EXERCISE PASSAGE Start Marker
An issue is "genuine" if supported by evidence such that a reasonable jury could return a verdict in the nonmoving party's favor. Anderson v. Liberty Lobby, Inc., 477 U.S. 242, 248, 106 S. Ct. 2505, 91 L. Ed. 2d 202 (1986). A fact is "material" if, under the governing substantive law, a dispute about the fact might affect the outcome of the suit. Id. In determining whether a genuine issue of material fact exists, the court must view the facts and all reasonable inferences drawn from those facts in the light most favorable to the nonmoving party. Matsushita Elec. Indus. Co. v. Zenith Radio Corp., 475 U.S. 574, 587, 106 S. Ct. 1348, 89 L. Ed. 2d 538 (1986).

The moving party bears the initial burden to demonstrate the absence of a genuine issue of material fact. Celotex Corp., 477 U.S. at 323. Once the moving party has met this burden, the nonmoving party must identify specific facts showing that there is a genuine issue for trial. Id.; Maidenbaum v. Bally's Park Place, Inc., 870 F. Supp. 1254, 1258 (D.N.J. 1994). Thus, to survive a properly supported motion for summary judgment, the nonmoving party must identify specific facts and affirmative evidence that contradict those offered by the moving party. Anderson, 477 U.S. at 256-57. Indeed, Rule 56(c) requires the entry of summary judgment against a party who fails to sufficiently establish an element essential to that party's case, and on which that party will bear the burden of proof at trial. Celotex Corp., 477 U.S. at 322.

When deciding a party's motion for summary judgment, the court must determine whether there is a genuine issue for trial rather than evaluate the evidence and decide the truth of the matter. Anderson, 477 U.S. at 249. Credibility determinations are the province of the finder of fact. Big Apple BMW, Inc. v. BMW of N. Am., Inc., 974 F.2d 1358, 1363 (3d Cir. 1992).
EXERCISE PASSAGE End Marker
QUESTIONS TO ANSWER >>
a: Rewrite the passage on summary judgment standards from "The moving party bears" through "U.S. at 322.", changing each "burden" to "obligation".
b: Pick up the passage on summary judgment standards after its last sentence and continue it.
RECORDED INFORMATION Start Marker
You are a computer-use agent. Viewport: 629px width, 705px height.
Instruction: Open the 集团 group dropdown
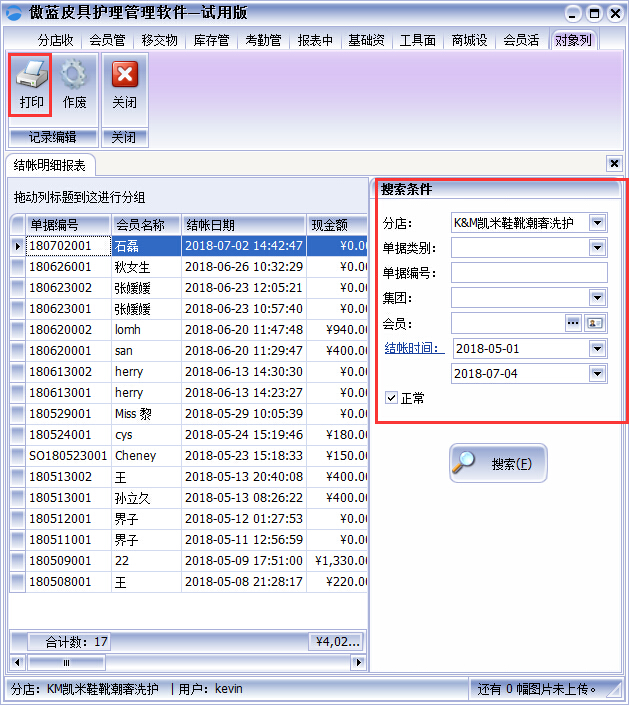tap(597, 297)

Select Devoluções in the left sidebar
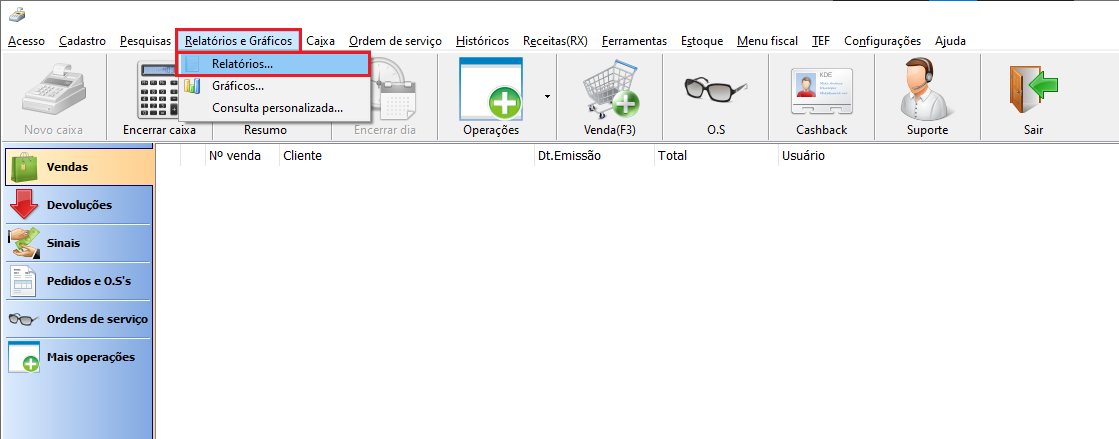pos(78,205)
RECORDED INFORMATION End Marker
ANSWERS BY ITEM >>
a:
The moving party bears the initial obligation to demonstrate the absence of a genuine issue of material fact. Celotex Corp., 477 U.S. at 323. Once the moving party has met this obligation, the nonmoving party must identify specific facts showing that there is a genuine issue for trial. Id.; Maidenbaum v. Bally's Park Place, Inc., 870 F. Supp. 1254, 1258 (D.N.J. 1994). Thus, to survive a properly supported motion for summary judgment, the nonmoving party must identify specific facts and affirmative evidence that contradict those offered by the moving party. Anderson, 477 U.S. at 256-57. Indeed, Rule 56(c) requires the entry of summary judgment against a party who fails to sufficiently establish an element essential to that party's case, and on which that party will bear the obligation of proof at trial. Celotex Corp., 477 U.S. at 322.

b:
IV. Application
a. Count INJLAD

The NJLAD prohibits discrimination in the workplace based on age. N.J.S.A. § 10:5-1, et seq. NJLAD claims follow the McDonnell-Douglas burden-shifting framework. Hellman v. Am. Water Works Serv. Co., Inc., No. 1:17-CV-12961, 2020 WL 2189967, at *5 (D.N.J. May 6, 2020) (citing Keller v. Orix Credit Alliance, 130 F.3d 1101, 1108-12 (3d Cir. 1997)); see also McDonnell Douglas Corp. v. Green, 411 U.S. 792, 802, 93 S. Ct. 1817, 36 L. Ed. 2d 668 (1973). Under this framework, where a plaintiff claims that he was unlawfully discharged, the plaintiff bears the burden to establish a prima facie case by showing that "(1) he was in the protected group; (2) he was performing his job at a level that met his employer's legitimate expectations; (3) he nevertheless was fired; and (4) the employer sought someone to perform the same work after he left. Zive v. Stanley Roberts, Inc., 182 N.J. 436, 450, 867 A.2d 1133, 1141 (2005) (citation omitted).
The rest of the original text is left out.